### Provided entries
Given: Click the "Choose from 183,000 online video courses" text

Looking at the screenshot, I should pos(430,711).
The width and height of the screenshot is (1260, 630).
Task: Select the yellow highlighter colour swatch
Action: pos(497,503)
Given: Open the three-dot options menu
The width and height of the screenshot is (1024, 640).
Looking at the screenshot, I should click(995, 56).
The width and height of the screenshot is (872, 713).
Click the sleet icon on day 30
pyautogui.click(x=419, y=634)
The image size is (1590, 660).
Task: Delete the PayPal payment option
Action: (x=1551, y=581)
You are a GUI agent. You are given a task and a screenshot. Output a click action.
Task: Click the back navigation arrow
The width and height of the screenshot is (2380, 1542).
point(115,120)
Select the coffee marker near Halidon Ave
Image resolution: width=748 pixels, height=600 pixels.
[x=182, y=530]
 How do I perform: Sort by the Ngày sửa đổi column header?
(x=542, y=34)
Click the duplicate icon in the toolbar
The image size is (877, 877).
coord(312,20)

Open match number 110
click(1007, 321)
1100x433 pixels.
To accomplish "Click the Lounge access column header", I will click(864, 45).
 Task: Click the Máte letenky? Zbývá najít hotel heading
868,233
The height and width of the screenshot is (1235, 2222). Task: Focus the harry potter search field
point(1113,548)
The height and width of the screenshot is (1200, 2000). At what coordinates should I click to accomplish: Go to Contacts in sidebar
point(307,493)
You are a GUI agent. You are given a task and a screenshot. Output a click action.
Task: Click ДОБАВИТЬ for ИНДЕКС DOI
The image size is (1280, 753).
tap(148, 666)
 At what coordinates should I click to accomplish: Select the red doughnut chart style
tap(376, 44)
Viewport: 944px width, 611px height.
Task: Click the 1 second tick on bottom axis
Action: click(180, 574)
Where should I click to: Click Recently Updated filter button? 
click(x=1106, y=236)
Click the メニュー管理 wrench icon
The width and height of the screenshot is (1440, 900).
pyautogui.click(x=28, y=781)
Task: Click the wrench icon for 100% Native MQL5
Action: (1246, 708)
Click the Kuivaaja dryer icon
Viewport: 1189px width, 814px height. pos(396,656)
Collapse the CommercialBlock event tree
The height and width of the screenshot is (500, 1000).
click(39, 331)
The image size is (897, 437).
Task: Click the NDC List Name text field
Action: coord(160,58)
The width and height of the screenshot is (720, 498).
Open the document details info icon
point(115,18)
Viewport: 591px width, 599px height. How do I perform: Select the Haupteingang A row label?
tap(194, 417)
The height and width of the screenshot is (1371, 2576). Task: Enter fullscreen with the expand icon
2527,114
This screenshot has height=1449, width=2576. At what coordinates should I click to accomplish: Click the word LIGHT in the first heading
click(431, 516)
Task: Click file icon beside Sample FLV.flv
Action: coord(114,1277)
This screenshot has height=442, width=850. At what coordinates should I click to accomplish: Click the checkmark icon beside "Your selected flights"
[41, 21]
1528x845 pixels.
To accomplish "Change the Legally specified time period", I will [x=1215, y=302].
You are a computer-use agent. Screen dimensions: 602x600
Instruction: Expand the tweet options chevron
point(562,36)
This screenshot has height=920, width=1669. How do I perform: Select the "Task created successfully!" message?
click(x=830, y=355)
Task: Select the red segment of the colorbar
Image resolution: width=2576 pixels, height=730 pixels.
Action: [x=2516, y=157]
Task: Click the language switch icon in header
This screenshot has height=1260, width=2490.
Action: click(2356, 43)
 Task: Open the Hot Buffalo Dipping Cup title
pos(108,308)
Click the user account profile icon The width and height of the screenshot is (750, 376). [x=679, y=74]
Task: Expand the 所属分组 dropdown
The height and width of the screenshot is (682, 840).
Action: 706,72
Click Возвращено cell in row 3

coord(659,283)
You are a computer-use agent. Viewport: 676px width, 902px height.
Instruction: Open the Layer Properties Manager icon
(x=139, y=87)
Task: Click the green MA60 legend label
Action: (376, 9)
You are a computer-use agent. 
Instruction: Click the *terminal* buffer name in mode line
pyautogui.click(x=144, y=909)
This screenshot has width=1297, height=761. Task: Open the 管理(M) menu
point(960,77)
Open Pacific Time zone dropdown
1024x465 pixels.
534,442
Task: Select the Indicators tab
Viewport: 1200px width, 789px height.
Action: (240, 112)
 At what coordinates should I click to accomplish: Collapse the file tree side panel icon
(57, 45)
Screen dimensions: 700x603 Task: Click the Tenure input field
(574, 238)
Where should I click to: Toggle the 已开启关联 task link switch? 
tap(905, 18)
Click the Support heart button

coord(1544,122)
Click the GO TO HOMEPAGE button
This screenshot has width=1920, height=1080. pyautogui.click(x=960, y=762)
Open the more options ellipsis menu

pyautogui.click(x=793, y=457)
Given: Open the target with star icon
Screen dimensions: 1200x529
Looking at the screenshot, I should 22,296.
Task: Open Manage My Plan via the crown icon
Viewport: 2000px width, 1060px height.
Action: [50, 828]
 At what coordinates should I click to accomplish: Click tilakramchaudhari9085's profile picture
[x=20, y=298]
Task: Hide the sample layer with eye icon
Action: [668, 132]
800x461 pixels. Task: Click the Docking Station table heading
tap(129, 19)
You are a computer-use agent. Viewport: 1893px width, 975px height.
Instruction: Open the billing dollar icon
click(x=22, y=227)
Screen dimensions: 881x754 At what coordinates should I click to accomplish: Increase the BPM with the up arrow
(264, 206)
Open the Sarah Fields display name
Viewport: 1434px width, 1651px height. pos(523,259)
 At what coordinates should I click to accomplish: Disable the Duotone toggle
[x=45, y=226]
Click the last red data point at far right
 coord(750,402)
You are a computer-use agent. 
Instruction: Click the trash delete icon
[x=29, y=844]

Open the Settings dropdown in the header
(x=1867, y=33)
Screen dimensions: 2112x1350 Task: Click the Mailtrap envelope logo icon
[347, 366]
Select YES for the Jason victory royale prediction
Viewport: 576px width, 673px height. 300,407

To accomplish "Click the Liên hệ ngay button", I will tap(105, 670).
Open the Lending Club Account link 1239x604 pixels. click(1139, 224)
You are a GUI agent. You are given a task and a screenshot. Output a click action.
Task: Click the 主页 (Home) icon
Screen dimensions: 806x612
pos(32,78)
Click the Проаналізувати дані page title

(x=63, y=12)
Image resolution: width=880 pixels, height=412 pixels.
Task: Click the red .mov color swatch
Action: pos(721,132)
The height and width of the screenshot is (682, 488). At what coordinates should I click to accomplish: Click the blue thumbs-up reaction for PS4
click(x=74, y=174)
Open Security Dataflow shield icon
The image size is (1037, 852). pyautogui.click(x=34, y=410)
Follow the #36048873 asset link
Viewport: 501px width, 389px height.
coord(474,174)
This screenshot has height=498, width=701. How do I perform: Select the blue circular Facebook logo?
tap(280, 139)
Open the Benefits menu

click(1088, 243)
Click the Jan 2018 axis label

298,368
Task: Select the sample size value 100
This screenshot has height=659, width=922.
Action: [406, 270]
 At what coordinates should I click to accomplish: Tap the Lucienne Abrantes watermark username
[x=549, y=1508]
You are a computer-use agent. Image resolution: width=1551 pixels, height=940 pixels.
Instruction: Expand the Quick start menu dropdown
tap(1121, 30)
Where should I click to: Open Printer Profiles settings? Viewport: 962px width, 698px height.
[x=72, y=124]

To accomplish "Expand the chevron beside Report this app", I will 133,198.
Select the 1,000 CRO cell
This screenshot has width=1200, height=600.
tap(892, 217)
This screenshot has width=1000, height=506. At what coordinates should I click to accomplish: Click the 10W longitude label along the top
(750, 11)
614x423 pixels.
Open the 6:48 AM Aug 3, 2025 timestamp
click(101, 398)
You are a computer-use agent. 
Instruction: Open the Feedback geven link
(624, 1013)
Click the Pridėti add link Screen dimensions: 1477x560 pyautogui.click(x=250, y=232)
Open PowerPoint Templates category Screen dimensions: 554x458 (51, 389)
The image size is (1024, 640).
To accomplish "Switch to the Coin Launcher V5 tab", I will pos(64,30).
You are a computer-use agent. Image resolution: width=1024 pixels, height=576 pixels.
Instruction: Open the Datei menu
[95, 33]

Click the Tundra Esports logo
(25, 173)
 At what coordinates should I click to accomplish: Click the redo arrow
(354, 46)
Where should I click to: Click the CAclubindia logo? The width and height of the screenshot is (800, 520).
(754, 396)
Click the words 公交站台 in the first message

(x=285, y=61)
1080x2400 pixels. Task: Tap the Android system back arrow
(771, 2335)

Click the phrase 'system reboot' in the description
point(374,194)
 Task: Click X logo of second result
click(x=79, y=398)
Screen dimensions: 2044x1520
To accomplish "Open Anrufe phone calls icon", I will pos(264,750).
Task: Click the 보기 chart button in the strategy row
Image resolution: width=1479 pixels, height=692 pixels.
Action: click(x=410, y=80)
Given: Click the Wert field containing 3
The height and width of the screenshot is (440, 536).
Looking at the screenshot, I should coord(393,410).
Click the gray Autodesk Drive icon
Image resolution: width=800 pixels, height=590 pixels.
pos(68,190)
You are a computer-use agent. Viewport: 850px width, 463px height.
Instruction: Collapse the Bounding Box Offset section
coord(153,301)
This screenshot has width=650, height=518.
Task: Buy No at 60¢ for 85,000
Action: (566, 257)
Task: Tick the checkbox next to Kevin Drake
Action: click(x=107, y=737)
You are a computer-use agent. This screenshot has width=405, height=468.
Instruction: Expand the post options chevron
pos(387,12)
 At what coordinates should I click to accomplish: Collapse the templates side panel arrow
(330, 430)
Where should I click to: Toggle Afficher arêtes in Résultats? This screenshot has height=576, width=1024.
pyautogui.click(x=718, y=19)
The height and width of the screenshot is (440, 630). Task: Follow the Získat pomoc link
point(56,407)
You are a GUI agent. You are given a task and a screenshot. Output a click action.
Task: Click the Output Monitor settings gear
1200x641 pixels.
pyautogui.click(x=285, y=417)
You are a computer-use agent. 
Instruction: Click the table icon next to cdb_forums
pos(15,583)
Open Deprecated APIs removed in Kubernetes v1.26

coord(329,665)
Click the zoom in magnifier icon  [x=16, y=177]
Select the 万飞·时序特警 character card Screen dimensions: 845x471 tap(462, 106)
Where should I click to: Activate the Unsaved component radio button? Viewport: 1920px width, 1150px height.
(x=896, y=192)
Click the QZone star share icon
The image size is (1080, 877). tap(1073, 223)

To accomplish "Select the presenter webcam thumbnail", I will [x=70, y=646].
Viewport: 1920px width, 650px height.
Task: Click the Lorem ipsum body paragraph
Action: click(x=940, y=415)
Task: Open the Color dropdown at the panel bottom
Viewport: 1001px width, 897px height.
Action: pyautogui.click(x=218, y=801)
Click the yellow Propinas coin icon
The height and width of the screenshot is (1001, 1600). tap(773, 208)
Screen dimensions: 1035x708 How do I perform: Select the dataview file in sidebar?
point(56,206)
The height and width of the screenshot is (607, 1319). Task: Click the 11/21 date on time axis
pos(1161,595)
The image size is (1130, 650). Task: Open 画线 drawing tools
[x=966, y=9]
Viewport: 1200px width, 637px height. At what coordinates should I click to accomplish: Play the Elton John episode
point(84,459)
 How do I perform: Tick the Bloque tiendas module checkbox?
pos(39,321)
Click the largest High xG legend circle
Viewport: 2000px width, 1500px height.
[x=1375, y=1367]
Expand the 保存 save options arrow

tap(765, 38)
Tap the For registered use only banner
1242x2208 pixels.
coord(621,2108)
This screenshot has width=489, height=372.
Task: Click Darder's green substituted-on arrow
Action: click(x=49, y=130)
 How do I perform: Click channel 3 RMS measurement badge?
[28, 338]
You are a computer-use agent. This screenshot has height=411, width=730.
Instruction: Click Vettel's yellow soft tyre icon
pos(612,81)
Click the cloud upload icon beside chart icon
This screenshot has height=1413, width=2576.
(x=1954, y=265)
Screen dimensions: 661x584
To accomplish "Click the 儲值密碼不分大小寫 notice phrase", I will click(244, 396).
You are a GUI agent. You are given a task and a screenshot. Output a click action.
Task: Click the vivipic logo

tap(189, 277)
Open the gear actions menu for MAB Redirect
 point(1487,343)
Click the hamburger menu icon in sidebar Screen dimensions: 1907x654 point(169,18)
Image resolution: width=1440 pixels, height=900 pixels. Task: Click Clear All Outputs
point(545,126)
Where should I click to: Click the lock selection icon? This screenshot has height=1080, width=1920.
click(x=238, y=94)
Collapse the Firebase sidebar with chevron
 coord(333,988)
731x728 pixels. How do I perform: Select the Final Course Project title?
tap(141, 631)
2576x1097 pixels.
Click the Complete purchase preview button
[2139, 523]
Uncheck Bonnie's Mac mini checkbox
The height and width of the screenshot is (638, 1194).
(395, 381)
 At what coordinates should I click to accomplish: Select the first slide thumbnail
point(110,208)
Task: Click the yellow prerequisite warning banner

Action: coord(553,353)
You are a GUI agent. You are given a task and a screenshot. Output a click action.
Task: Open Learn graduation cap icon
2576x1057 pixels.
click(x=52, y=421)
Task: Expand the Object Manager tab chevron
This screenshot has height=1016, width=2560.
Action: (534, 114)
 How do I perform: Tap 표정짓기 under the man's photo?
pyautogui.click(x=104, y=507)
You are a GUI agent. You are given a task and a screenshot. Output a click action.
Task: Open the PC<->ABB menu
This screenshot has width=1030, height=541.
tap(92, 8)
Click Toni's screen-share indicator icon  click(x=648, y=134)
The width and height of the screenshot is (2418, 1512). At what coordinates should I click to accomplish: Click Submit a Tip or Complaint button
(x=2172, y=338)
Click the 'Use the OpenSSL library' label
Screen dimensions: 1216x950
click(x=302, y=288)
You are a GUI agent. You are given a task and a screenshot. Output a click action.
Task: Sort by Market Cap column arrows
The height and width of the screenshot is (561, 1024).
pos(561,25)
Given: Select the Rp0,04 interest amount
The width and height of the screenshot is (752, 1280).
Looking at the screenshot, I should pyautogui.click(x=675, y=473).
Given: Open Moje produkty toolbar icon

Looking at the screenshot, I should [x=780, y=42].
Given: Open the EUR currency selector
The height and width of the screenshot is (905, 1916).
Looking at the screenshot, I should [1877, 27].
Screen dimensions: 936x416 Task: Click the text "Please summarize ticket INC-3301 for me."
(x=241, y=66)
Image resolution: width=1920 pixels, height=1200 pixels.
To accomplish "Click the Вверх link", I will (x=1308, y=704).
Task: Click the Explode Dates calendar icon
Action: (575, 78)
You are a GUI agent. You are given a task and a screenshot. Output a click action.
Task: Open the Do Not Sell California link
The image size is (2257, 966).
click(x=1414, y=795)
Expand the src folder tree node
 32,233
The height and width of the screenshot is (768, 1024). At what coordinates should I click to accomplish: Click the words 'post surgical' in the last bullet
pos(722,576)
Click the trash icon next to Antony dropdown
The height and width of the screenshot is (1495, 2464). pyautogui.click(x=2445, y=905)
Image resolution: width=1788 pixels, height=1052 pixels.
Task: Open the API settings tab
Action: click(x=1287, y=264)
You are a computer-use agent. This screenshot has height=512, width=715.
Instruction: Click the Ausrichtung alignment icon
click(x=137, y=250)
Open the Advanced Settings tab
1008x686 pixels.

### Instructions for the task
Repeat the data above verbatim, from the line with "Image resolution: width=1440" through the line with "pos(561,25)", including both of those lines.

### Output below
Image resolution: width=1440 pixels, height=900 pixels. Task: Click Clear All Outputs
point(545,126)
Where should I click to: Click the lock selection icon? This screenshot has height=1080, width=1920.
click(x=238, y=94)
Collapse the Firebase sidebar with chevron
 coord(333,988)
731x728 pixels. How do I perform: Select the Final Course Project title?
tap(141, 631)
2576x1097 pixels.
Click the Complete purchase preview button
[2139, 523]
Uncheck Bonnie's Mac mini checkbox
The height and width of the screenshot is (638, 1194).
(395, 381)
 At what coordinates should I click to accomplish: Select the first slide thumbnail
point(110,208)
Task: Click the yellow prerequisite warning banner

Action: coord(553,353)
You are a GUI agent. You are given a task and a screenshot. Output a click action.
Task: Open Learn graduation cap icon
2576x1057 pixels.
click(x=52, y=421)
Task: Expand the Object Manager tab chevron
This screenshot has height=1016, width=2560.
Action: (534, 114)
 How do I perform: Tap 표정짓기 under the man's photo?
pyautogui.click(x=104, y=507)
You are a GUI agent. You are given a task and a screenshot. Output a click action.
Task: Open the PC<->ABB menu
This screenshot has width=1030, height=541.
tap(92, 8)
Click Toni's screen-share indicator icon  click(x=648, y=134)
The width and height of the screenshot is (2418, 1512). At what coordinates should I click to accomplish: Click Submit a Tip or Complaint button
(x=2172, y=338)
Click the 'Use the OpenSSL library' label
Screen dimensions: 1216x950
click(x=302, y=288)
You are a GUI agent. You are given a task and a screenshot. Output a click action.
Task: Sort by Market Cap column arrows
The height and width of the screenshot is (561, 1024).
pos(561,25)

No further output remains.